3. Modest Mouse – The Moon and Antarctica (2000)
“If you could be anything you’d be disappointed, am I right?”
The constant in The Moon and Antarctica is, as with For Emma and I See a Darkness, its unrelenting bleakness, its focus on isolation, meaninglessness, and shame. Just about everything else is inconsistent, leading to a few forgettable tracks, particularly a dragging third act that makes the album seem even longer than it already is. But those songs that manage to do more than take advantage of Isaac Brock’s trembling voice, snaking guitars, and clever lyrics? The ones that convey a level of emotional vulnerability and honesty that only one or two albums, in my experience, can really match? Those are the songs that reinforced a legion of You Sold Outers created by The Lonesome Crowded West. They’re songs that entrance you with tiny, bitter flames that create something truly unforgettable when they flare up.
2. Bonnie “Prince” Billy – I See A Darkness (1999)
“Smile a while, forget the bile, and watch it all come down”
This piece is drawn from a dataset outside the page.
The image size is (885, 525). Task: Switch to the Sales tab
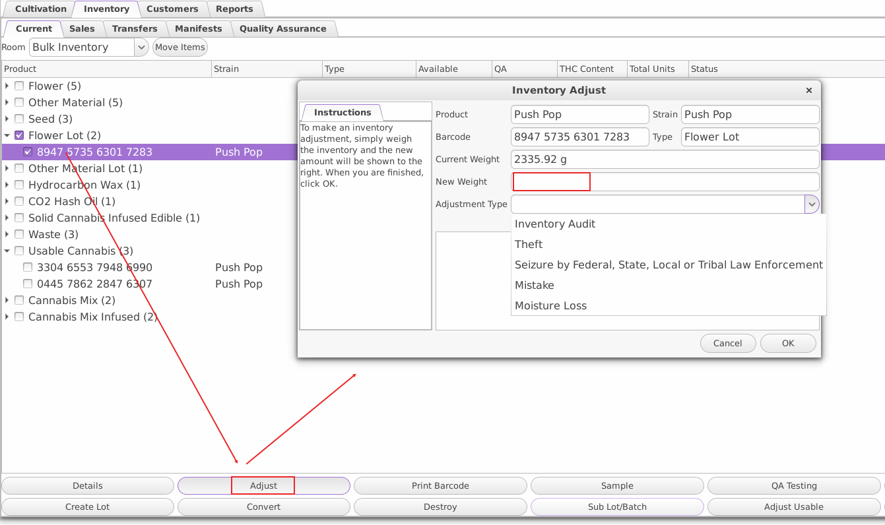82,28
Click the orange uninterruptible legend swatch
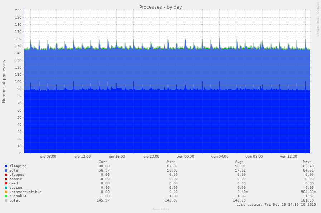This screenshot has height=213, width=321. [6, 192]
Imagine, then, an album that combined the consistency of For Emma and the emotional impact of Moon, and you’d get I See a Darkness. Will Oldham (the bonnie prince himself) inherits country music’s paradoxical values of stoicism and misery, and the result is a very subdued album. The impact is all the greater, then, when Oldham’s emotions peak through his web of hazy lyrics and hushed vocals, and we hear the seething emotion underneath. Nowhere is this more evident than the title track and “Nomadic Revery (All Around),” the latter of which inspired, however subconsciously, the theme of that nonfiction essay I wrote. It took me a very long time to understand both the surface meaning of each song and the tragic undercurrent beneath them; the result I’ve discovered is, I think, the perfect synthesis of Justin Vernon and Isaac Brock’s approaches to these fundamental themes of grief and solitude. We may live in a world where our closest friends are sometimes only “someone nice to hide” us, but there’s no reason we can’t embrace its beauty and defy its ugliness.
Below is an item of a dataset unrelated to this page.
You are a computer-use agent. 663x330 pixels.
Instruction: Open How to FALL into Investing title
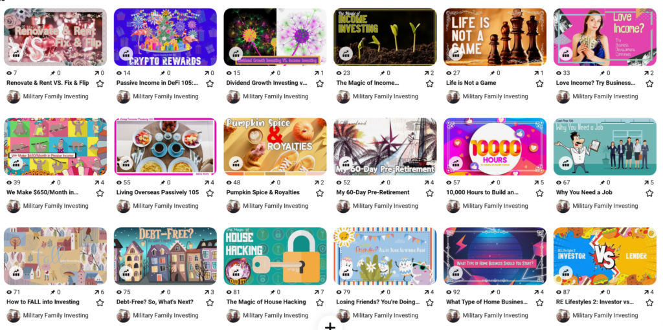click(43, 302)
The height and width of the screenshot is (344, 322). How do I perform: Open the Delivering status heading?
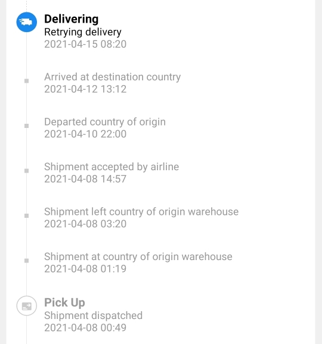71,19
1. Talking Heads – Remain in Light (1980)
“I’m walking a line—divide and dissolve”
I’ve talked at length about Remain in Light already, but if it’s not my favorite album (In the Aeroplane Over the Sea and Return to Cookie Mountain are certainly in the conversation) then it’s awfully close. I’ve never really heard anything else quite like it—I can’t think of a harder album to imitate—which might be why it still sounds so fresh after 30 years. It’s either that or the inventive and endlessly funky rhythms, the poignant lyrics, or that Remain in Light is the lasting testament of a great band at the very height of its powers.